O movimento antifascista atualmente pode ser visto em clubes amadores. Esse movimento só cresce, com times e ligas em diversos estados do Brasil. Só em São Paulo são 15 times que se consideram antifascistas. Tais agremiações disputam campeonatos e buscam trazer para a “cena” futebolística ideais contrários à intolerância e autoritarismo. Danilo Heitor, fundador do time antifa “Autônomos”, falou sobre a importância do surgimento desses clubes: “Acredito que no momento que o Brasil atravessa, com o fascismo crescendo nos últimos anos, (jogar em um time antifa) vai para além da questão de tentar construir o futebol da forma como você enxerga o mundo.
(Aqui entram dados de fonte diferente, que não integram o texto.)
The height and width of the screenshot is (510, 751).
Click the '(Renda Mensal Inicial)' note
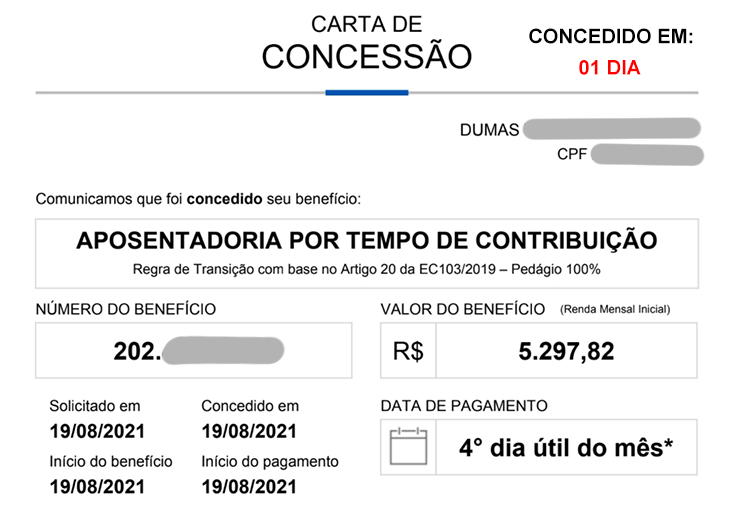click(x=614, y=309)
Mas sim de marcar posição em uma disputa política que se coloca no país”.
Diferente do que acontece nos campos de várzea, o futebol profissional deixa a desejar quando o assunto envolve causas sociais. Clubes e jogadores evitam entrar em assuntos referentes a esse tipo de disputa. É o que afirma o cientista social, “Os clubes estão muito aquém dessa função social [...] No que diz respeito ao combate a essa cultura da intolerância que envolve: xenofobia, racismo, sexismo, homofobia, intolerância religiosa e as múltiplas faces dessa cultura, há uma omissão, para não dizer cumplicidade”. Na visão dele os times deveriam, “promover esse debate nas torcidas e tentar esclarecê-las a respeito do que significa replicar a cultura da intolerância, que pode de repente se voltar contra elas próprias, que estão sendo instrumentalizadas por essa cultura”.
O Bahia tem se posicionado frente a essa realidade. O time nordestino tornou-se pioneiro ao ter um Núcleo de Ações Afirmativas. O projeto está focado em tratar de temas pouco debatidos no ambiente do futebol, como homofobia, racismo, machismo, entre outros.
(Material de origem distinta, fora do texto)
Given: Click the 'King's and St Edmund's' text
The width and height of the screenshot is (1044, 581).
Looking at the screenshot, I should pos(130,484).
Mesmo com a indiferença apresentada por muitas agremiações, as torcidas organizadas têm mostrado atitude para lutar pelas causas sociais. Em 2020, os fanáticos deixaram a rivalidade de lado para protestar contra a possibilidade de um novo golpe militar. Renato Daniel, membro da Palmeiras Antifascista falou sobre a criação desse protesto: “o ato das torcidas foi muito simbólico, porque nós vimos alguns grupos de torcedores se organizando para compor altos de direita e pessoas completamente ligadas com ideias de extrema-direita, neonazistas, carecas e afins. A gente viu essa galera se organizando e falamos ‘Mano temos que dar uma resposta’ se eles estão lá usando a camisa do nosso clube, se eles estão se organizando, a gente vai dar a cara também e vai organizar algo maior”. O protesto aconteceu em São Paulo e em mais 15 cidades em maio de 2020. A ação uniu torcidas organizadas de diferentes times em prol da democracia e para dissolver uma manifestação de apoiadores do presidente Bolsonaro que pediam a intervenção militar no país.
O futebol surgiu como prática esportiva e em pouco tempo se tornou entretenimento. Porém, a história e a visibilidade que as instituições esportivas possuem mostra a importância do esporte como meio de combate a intolerância. "O futebol é uma ferramenta política também [...] olhar o futebol como uma ferramenta possível de construir outras relações sociais, construir outras didáticas populares" conclui Danilo.